Meanwhile, European Union member countries blasted the American president's move earlier Tuesday. Germany, France, the U.K., Poland and Belgium issued a joint statement that read: "Our position on the status of the Golan Heights is well-known, and we would like to make clear that this position has not changed."
"In line with international law, and relevant Security Council resolutions, notably resolutions 242 and 497, we do not recognize Israel's sovereignty over territories occupied by Israel since June 1967... and we do not consider them to be part of the territory of the State of Israel," the statement said.
The statement also cautioned that Trump's unilateral move could have problematic repercussions. "We raise our strong concerns about broader consequences of recognizing illegal annexation and also about the broader regional consequences."

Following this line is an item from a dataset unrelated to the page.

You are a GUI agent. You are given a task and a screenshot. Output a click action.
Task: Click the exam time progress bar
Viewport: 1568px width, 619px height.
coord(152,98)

Earlier Tuesday, a senior Israeli official said that Trump's move proves that Israel can retain occupied territories captured in a defensive war. According to the source, who was present aboard Netanyahu's flight from Washington to Israel, "Everyone says you can't hold an occupied territory, but this proves you can. If occupied in a defensive war, then it's ours."
The statement draws a comparison between the Golan Heights and the West Bank, both occupied in 1967. Right-wing Israeli parties estimate that recognition of Israeli sovereignty in the Golan Heights will serve as the basis for a future annexation of Area C in the West Bank.